Turning now to investment markets, I have talked in the past about the increasing emphasis that is being played on ESG – environmental, social and governance issues, both at corporate level and in the collective investment funds that we are familiar with.
There is even more stringent legislation within Europe demanding that ESG considerations are taken into account and discussed as part of an overall investment strategy and more and more existing funds are looking to convert to ESG complaint/friendly and that is where I came across, for the first time, the phrase green washing!
In broad terms, this is where corporations or indeed, in some cases, funds, are trying to create the impression that they are ESG friendly, whilst in fact, it is more smoke and mirrors and façade than reality.
This is going to be an area that gains in momentum and ESG will in due course, replace the traditional ethical and socially responsible investing emphasis and the good news is that ESG considerations will become the norm over time.
In the interim, part of the job that we and the investment partners that we work with must do, is to ensure that our due diligence identifies where green washing could be in evidence and is avoided.
It was during the same presentation I referred to just now that the subject of risk washing was also mooted and this really is best described as being where collective investment funds have a description that says they are balanced or medium risk, with the implication that they fall in line with what is generally accepted as balanced or medium risk.
The actual risk level in funds is often determined by the level of exposure that they have to Stock Markets, which in investment management terms are referred to as equities. To my mind, a balanced or medium risk fund should have a medium position with equity exposure of around 50% in normal times with the ability for this to be decreased to say, 35%, or increase to 65% depending on short term market trends. The counterbalance to the equity holdings would be lower risk investments in Government debt, property or commodities for example.

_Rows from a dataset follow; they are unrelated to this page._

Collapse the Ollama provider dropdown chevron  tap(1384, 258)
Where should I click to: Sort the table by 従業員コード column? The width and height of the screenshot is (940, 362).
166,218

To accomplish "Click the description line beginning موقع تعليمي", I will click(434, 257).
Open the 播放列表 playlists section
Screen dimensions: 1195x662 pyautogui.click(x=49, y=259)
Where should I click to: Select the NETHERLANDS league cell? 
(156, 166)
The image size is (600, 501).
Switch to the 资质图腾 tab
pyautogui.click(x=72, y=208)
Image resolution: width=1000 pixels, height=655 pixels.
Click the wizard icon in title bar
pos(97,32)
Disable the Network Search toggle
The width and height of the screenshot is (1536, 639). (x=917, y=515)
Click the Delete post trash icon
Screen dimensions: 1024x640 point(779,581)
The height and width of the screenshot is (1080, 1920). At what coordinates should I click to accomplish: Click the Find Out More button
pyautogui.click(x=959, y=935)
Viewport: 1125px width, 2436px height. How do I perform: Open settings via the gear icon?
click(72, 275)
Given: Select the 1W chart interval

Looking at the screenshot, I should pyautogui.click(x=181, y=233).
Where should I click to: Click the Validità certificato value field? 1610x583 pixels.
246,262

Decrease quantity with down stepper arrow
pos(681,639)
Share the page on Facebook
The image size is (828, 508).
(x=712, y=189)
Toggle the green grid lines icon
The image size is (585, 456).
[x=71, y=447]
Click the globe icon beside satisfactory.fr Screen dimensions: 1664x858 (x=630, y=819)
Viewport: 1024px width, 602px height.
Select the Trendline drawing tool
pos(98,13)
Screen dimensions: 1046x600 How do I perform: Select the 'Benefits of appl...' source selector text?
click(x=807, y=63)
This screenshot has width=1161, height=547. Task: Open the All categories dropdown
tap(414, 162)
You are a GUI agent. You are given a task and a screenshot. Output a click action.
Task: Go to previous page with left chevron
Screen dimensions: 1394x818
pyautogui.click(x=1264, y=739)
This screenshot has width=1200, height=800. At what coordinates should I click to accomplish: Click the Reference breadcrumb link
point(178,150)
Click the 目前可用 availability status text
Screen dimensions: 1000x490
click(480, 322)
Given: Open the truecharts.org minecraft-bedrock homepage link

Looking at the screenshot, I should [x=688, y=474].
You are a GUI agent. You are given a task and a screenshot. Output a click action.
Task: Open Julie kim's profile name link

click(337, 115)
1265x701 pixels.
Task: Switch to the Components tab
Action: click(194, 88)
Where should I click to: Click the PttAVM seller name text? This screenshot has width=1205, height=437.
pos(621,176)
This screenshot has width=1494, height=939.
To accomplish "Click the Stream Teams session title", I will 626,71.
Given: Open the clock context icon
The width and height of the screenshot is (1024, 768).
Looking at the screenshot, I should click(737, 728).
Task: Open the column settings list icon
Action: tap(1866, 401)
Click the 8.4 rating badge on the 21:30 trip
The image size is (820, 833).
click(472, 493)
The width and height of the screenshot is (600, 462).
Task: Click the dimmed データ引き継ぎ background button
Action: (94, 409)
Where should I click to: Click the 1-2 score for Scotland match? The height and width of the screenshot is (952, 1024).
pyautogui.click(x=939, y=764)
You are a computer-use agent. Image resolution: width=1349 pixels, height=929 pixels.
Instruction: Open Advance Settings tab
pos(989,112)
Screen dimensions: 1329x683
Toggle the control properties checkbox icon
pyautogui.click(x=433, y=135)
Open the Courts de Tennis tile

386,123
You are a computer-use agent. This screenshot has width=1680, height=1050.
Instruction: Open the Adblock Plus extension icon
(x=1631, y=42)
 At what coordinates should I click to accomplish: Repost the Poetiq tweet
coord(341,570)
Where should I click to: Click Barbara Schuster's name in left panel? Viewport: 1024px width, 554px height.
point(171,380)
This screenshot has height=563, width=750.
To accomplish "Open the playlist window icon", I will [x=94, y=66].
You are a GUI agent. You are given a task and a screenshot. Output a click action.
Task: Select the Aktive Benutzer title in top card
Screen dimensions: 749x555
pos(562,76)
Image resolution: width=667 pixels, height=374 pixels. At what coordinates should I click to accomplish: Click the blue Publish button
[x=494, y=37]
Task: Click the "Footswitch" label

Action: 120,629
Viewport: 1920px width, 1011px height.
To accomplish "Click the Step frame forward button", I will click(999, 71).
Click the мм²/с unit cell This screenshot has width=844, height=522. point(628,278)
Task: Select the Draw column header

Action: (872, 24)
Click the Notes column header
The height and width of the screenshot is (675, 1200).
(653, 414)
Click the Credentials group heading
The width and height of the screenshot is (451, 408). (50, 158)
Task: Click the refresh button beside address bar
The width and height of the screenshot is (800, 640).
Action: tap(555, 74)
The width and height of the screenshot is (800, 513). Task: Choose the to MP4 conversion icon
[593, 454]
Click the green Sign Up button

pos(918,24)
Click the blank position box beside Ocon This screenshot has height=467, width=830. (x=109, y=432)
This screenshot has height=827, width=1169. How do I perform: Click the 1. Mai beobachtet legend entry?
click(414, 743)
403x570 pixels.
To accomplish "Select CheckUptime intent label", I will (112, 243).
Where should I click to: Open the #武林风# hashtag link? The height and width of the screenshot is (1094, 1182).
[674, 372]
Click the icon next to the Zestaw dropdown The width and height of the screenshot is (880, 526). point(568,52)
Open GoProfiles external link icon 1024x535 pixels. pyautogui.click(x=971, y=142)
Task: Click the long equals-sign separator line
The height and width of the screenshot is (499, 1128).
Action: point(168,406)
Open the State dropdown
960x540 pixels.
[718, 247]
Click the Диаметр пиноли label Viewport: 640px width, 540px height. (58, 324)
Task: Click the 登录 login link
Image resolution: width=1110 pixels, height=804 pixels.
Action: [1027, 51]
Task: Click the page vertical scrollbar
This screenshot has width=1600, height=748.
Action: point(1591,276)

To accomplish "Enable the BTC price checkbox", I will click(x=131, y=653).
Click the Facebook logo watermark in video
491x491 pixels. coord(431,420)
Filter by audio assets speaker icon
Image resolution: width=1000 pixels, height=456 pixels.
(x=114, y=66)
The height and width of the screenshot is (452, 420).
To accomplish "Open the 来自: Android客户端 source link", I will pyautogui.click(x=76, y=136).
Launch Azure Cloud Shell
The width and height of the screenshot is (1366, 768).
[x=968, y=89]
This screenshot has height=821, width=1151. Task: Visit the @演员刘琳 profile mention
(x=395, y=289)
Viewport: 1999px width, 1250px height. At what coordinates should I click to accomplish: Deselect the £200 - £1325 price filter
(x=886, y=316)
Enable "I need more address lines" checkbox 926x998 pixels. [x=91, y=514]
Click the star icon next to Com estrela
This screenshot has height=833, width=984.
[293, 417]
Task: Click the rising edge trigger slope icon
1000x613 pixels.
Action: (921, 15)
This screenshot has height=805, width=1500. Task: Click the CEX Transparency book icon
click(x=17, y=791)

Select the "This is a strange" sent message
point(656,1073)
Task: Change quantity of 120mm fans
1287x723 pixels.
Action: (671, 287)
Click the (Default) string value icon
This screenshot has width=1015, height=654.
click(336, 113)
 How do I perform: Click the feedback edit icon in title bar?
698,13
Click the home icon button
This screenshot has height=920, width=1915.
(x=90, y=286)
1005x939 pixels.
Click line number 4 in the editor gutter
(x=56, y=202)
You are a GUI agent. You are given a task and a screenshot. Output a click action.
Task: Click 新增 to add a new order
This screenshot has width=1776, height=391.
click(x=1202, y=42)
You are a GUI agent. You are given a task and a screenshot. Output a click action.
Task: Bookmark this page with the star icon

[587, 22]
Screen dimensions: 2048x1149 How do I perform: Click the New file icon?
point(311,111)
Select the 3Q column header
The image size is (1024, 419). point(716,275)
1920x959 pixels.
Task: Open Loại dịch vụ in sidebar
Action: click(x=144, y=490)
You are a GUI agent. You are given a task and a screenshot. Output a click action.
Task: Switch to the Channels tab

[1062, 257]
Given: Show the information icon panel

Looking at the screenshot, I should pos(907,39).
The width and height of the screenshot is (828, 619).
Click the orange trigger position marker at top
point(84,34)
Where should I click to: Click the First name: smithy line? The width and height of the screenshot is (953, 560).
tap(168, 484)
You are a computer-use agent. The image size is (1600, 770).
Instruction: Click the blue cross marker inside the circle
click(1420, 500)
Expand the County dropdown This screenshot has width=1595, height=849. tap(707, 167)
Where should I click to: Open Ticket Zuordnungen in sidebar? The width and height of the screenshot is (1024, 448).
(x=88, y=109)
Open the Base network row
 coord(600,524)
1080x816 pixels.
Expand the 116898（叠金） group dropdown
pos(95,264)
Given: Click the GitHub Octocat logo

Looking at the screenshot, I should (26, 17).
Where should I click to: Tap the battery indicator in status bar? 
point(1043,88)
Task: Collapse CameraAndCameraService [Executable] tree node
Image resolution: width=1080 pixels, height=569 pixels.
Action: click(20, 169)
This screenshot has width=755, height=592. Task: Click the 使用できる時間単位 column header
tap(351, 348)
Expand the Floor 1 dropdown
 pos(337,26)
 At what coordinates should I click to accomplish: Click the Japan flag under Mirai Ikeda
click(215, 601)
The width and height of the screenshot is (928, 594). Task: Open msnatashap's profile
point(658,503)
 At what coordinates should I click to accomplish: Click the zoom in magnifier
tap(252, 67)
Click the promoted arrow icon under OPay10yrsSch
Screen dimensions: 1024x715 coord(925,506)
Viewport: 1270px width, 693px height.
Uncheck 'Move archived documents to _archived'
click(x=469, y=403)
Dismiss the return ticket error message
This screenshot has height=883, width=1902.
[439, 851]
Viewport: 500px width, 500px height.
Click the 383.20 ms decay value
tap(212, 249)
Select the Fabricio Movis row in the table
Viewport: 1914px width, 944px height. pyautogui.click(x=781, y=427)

What has become evident, particularly over the last 12 months, is that funds bearing the same risk implication by labelling themselves as balanced or medium, can have a very different equity exposure – some could be as low as 35% whilst others could be 75% or more. Why I say the last 12 months is particularly relevant is because since the dark days of March 2020, at the bottom of markets following the Covid-19 concerns, we have seen a significant bounce back in Stock Markets and the so called balanced or medium risk funds with higher equity exposure may well appear to be outperforming. In the short term, this may be true, but in the long term, the risk that is associated with them, is such that when corrections or downturns come, they will suffer disproportionately badly, which will show they were neither balanced nor medium risk at all!
This is another area where our due diligence is such, that we need to look carefully at the definitions that are being used when we are matching investment solutions with clients attitudes and appetites for investment risk.
I thought that might be of interest to you to know a little bit about some of the things that go on behind the scenes and what we are taking into account as part of our on-going review process and the investment solutions we recommend.
Enough from me for now, so let me close by saying stay safe and we will keep in touch.